## Recorded data
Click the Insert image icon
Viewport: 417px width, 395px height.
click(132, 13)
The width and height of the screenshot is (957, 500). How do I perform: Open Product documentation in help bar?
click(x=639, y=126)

## Goal of the exercise
Transcribe each of the records verbatim.

## Response
Click the Insert image icon
Viewport: 417px width, 395px height.
click(132, 13)
The width and height of the screenshot is (957, 500). How do I perform: Open Product documentation in help bar?
click(x=639, y=126)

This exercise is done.